Screenshot grounding data:

- - - - -

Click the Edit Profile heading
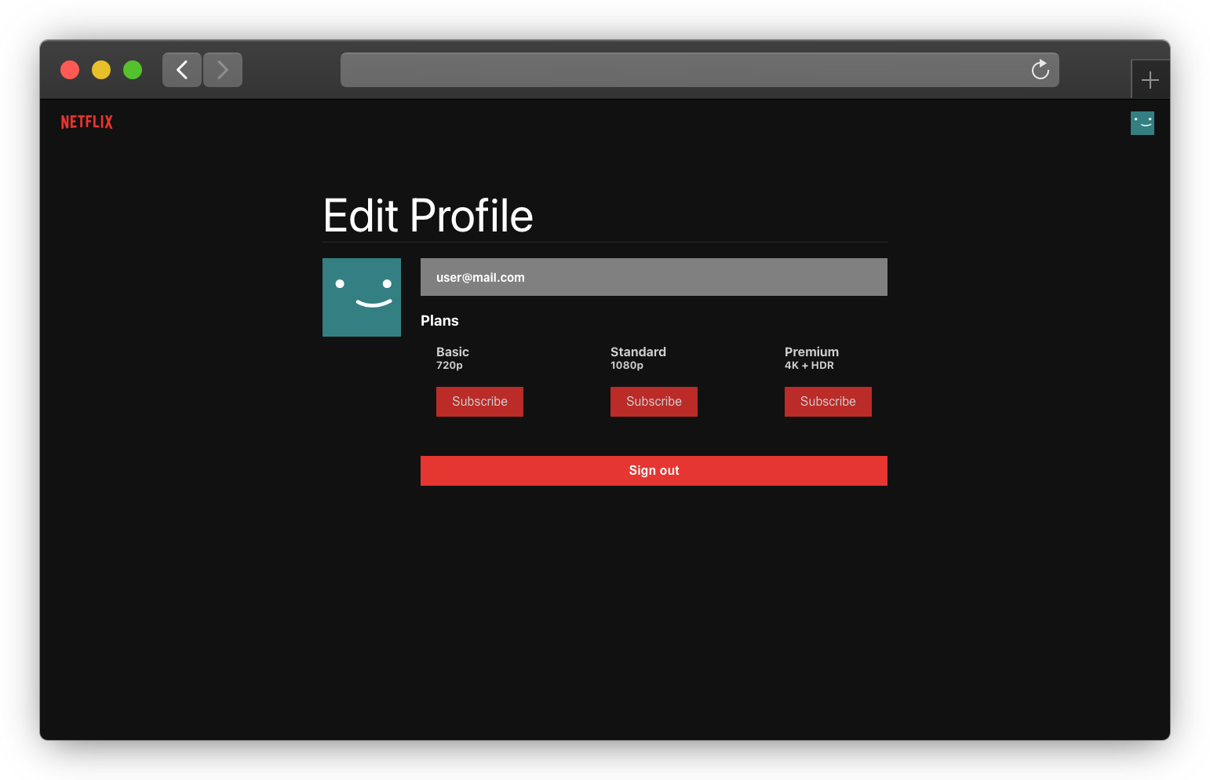The image size is (1210, 780). [428, 215]
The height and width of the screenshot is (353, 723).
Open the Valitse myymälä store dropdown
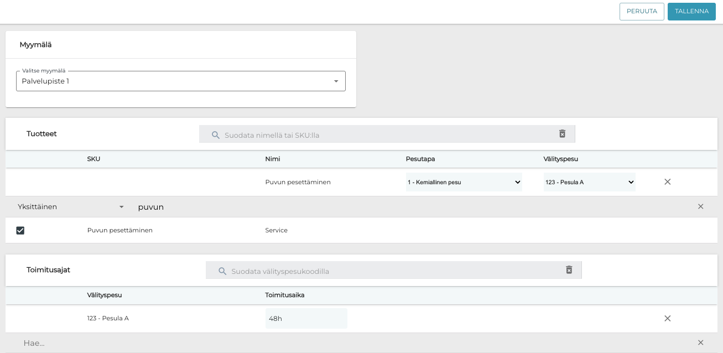pos(180,81)
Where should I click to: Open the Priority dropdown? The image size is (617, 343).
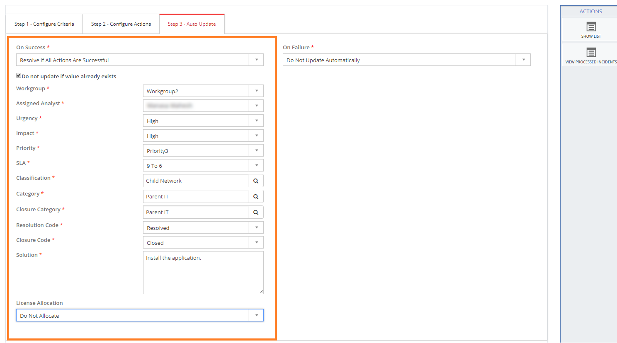click(256, 151)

- - - - -

Assigned task: Make a word-for-word copy of the records above, excluding all pictures.

Answer to the exercise:
Click the Edit Profile heading
The image size is (1210, 780). [428, 215]
The height and width of the screenshot is (353, 723).
Open the Valitse myymälä store dropdown
pos(180,81)
Where should I click to: Open the Priority dropdown? The image size is (617, 343).
click(256, 151)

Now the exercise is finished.